Add a check for the MMF_OOM_SKIP bit being set in exit_mmap to avoid
unnessary calls to the invalidate code.
A slight race can occur on the MMF_OOM_SKIP bit that will still allow
this to run twice. My testing has shown an ~66% decrease in double calls
to _oom_reap_task_mm.
Fixes: 27ae357fa82b ("mm, oom: fix concurrent munlock and oom reaper unmap, v3")
Cc: David Rientjes <rientjes@google.com>
Cc: Michal Hocko <mhocko@suse.com>
Cc: Andrea Arcangeli <aarcange@redhat.com>
Signed-off-by: Nico Pache <npache@redhat.com>
---
mm/mmap.c | 3 ++-
1 file changed, 2 insertions(+), 1 deletion(-)
diff --git a/mm/mmap.c b/mm/mmap.c
index a2968669fd4e..b867f408dacd 100644
--- a/mm/mmap.c
+++ b/mm/mmap.c
@@ -3113,7 +3113,8 @@ void exit_mmap(struct mm_struct *mm)
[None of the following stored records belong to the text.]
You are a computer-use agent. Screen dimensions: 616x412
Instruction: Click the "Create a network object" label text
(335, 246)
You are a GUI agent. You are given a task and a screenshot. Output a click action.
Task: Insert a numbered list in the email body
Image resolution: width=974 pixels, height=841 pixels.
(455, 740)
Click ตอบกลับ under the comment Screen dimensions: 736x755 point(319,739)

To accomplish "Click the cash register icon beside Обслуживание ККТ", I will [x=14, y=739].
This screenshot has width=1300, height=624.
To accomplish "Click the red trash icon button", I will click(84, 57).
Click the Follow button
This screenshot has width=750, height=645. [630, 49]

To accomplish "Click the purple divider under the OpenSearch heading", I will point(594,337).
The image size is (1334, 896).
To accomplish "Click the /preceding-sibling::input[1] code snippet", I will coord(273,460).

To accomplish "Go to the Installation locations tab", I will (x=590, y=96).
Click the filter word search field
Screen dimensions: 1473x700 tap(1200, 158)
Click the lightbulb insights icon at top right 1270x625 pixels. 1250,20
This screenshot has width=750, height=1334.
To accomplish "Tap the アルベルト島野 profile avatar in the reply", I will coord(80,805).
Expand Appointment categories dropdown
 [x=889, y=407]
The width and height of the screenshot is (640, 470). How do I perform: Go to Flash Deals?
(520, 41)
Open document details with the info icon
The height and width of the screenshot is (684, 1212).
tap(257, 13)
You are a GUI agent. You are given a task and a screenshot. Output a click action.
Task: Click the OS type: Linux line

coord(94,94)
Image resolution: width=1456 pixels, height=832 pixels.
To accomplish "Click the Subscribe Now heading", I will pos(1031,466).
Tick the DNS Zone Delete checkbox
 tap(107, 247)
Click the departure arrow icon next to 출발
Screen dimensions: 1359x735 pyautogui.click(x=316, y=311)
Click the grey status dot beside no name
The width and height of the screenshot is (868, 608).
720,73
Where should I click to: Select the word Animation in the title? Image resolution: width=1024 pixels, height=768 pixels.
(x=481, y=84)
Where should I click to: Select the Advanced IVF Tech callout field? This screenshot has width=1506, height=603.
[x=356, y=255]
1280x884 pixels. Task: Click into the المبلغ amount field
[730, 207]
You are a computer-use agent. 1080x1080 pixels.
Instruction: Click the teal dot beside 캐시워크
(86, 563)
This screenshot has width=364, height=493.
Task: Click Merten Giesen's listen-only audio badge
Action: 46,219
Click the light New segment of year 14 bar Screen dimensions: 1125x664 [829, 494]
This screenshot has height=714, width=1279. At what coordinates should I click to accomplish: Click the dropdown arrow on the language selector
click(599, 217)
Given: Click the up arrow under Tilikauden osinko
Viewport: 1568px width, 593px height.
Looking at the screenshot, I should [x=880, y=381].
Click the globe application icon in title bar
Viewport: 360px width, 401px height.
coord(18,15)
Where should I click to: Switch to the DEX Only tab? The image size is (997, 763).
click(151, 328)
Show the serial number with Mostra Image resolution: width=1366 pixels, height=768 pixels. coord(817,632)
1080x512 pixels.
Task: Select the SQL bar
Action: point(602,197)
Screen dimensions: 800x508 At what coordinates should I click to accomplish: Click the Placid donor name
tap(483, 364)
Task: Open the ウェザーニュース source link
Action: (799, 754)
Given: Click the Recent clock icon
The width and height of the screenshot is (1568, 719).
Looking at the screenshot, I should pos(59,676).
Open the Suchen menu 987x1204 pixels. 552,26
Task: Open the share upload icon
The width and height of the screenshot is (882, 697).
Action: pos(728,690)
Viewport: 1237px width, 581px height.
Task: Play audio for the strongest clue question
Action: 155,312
/* mm's last user has gone, and its about to be pulled down */
mmu_notifier_release(mm);
- if (unlikely(mm_is_oom_victim(mm))) {
+ if (unlikely(mm_is_oom_victim(mm)) &&
+ !test_bit(MMF_OOM_SKIP, &mm->flags)) {
/*
* Manually reap the mm to free as much memory as possible.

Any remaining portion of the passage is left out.